Goal of the exercise:
Return exactly the lines from the "[LinkedIn] (322, 919)" line through the last line of the entries below. Include no pictures.

--- Exercise data ---

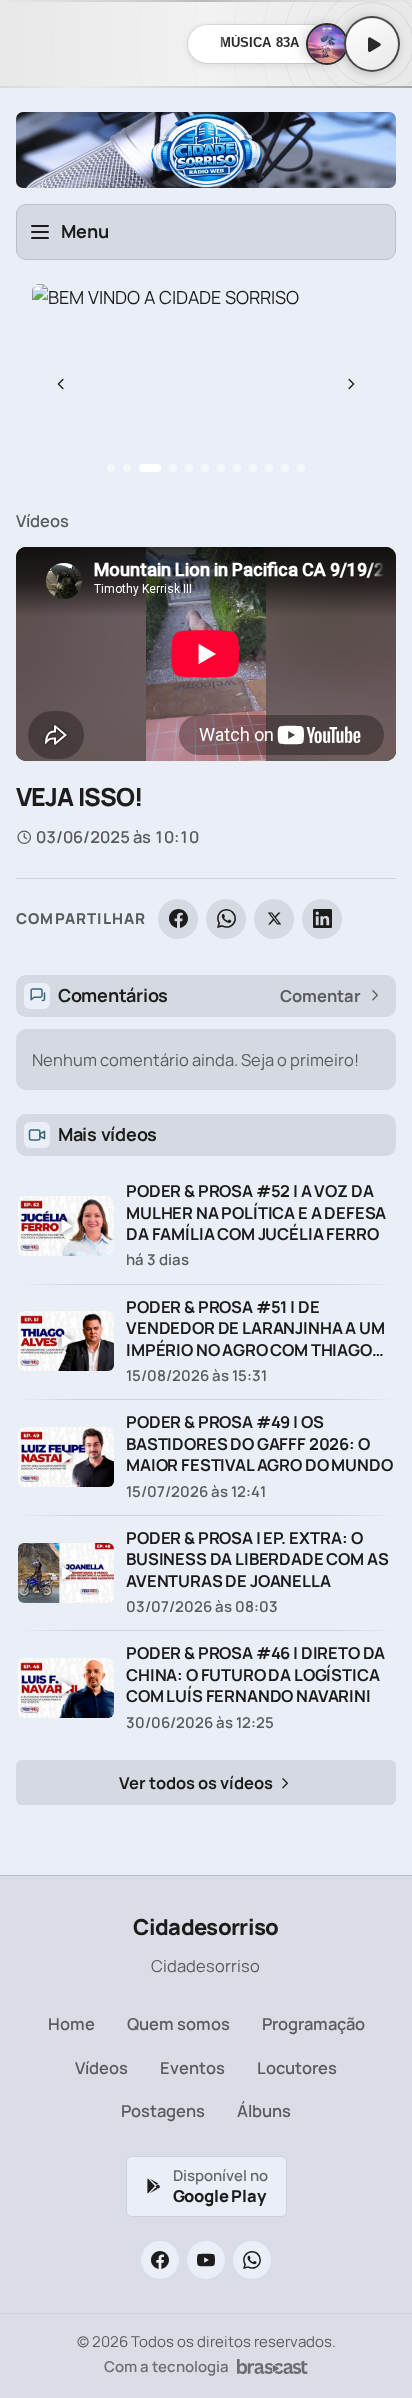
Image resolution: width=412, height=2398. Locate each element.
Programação (313, 2023)
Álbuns (264, 2110)
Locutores (297, 2067)
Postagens (163, 2110)
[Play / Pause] (372, 44)
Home (71, 2023)
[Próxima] (351, 384)
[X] (274, 919)
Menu (85, 231)
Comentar (320, 996)
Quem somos (178, 2023)
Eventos (192, 2067)
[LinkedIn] (322, 919)
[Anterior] (61, 384)
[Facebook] (178, 919)
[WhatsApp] (226, 919)
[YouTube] (206, 2260)
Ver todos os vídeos (197, 1782)
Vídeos (42, 520)
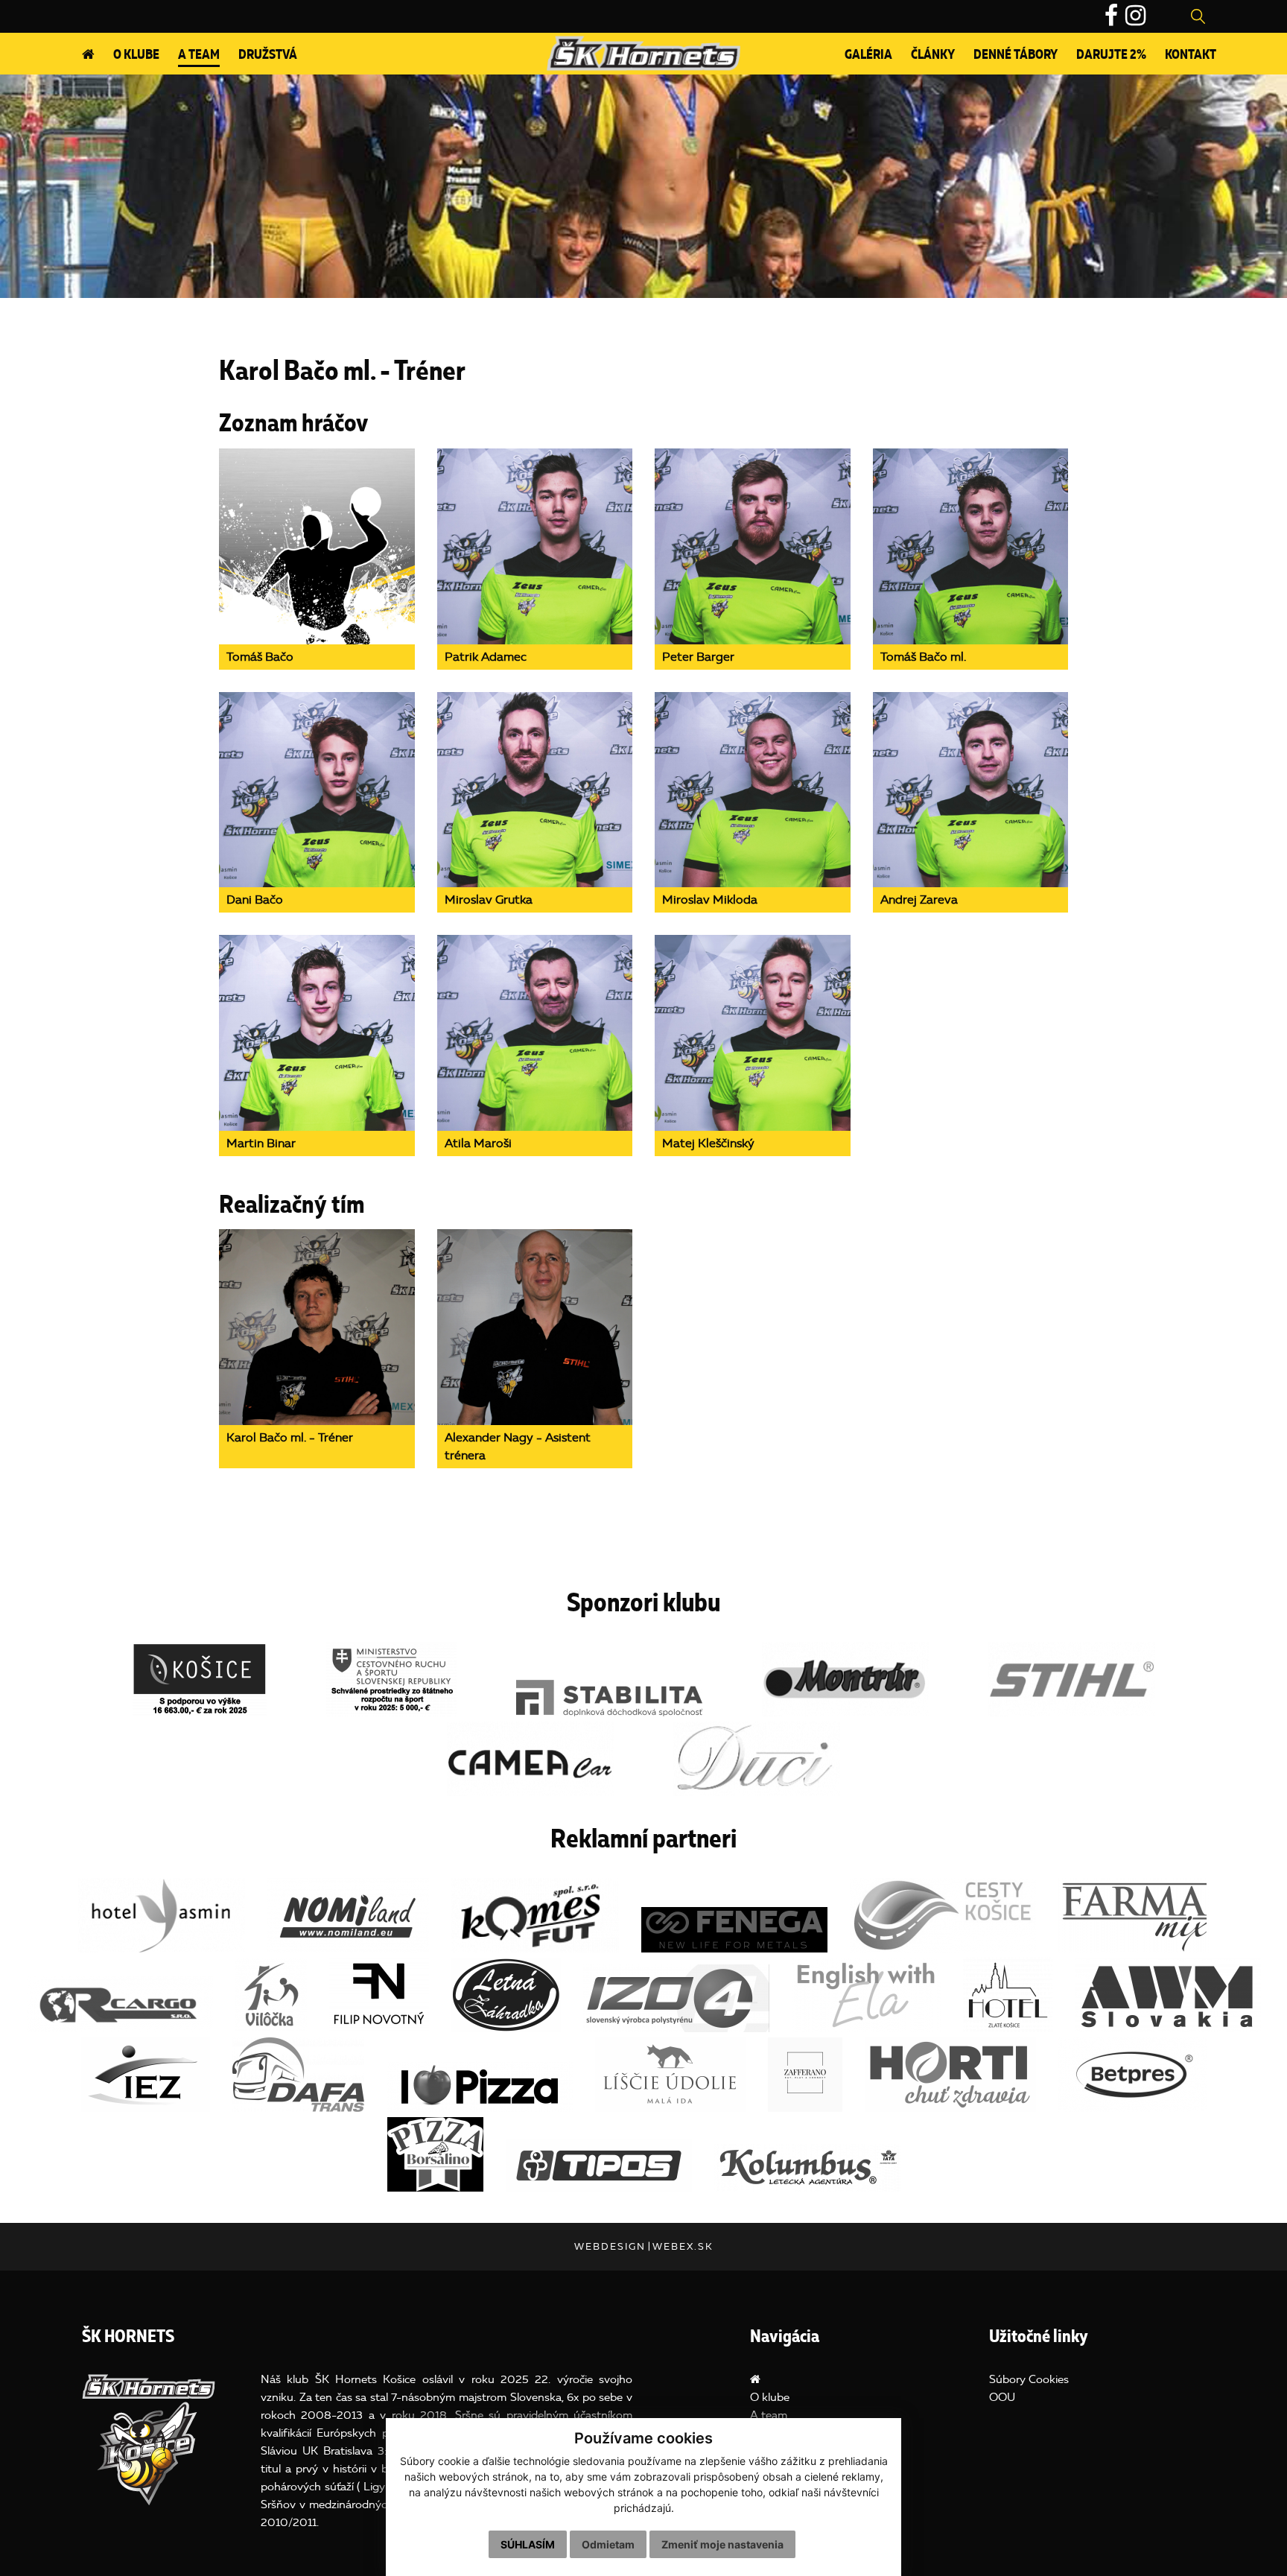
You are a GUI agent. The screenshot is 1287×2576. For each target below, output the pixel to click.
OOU (1002, 2397)
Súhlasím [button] (527, 2544)
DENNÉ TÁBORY (1015, 55)
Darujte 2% (1111, 55)
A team (199, 55)
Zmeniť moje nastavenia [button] (722, 2544)
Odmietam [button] (608, 2544)
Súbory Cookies (1029, 2379)
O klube (136, 55)
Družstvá (267, 55)
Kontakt (1190, 55)
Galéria (868, 55)
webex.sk (683, 2246)
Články (933, 55)
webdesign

---

Your response:
[LinkedIn] (322, 919)
[Anterior] (61, 384)
[Facebook] (178, 919)
[WhatsApp] (226, 919)
[YouTube] (206, 2260)
Ver todos os vídeos (197, 1782)
Vídeos (42, 520)
You are a GUI agent. The screenshot is 1287×2576. For each target below, output the pixel to click.
OOU (1002, 2397)
Súhlasím [button] (527, 2544)
DENNÉ TÁBORY (1015, 55)
Darujte 2% (1111, 55)
A team (199, 55)
Zmeniť moje nastavenia [button] (722, 2544)
Odmietam [button] (608, 2544)
Súbory Cookies (1029, 2379)
O klube (136, 55)
Družstvá (267, 55)
Kontakt (1190, 55)
Galéria (868, 55)
webex.sk (683, 2246)
Články (933, 55)
webdesign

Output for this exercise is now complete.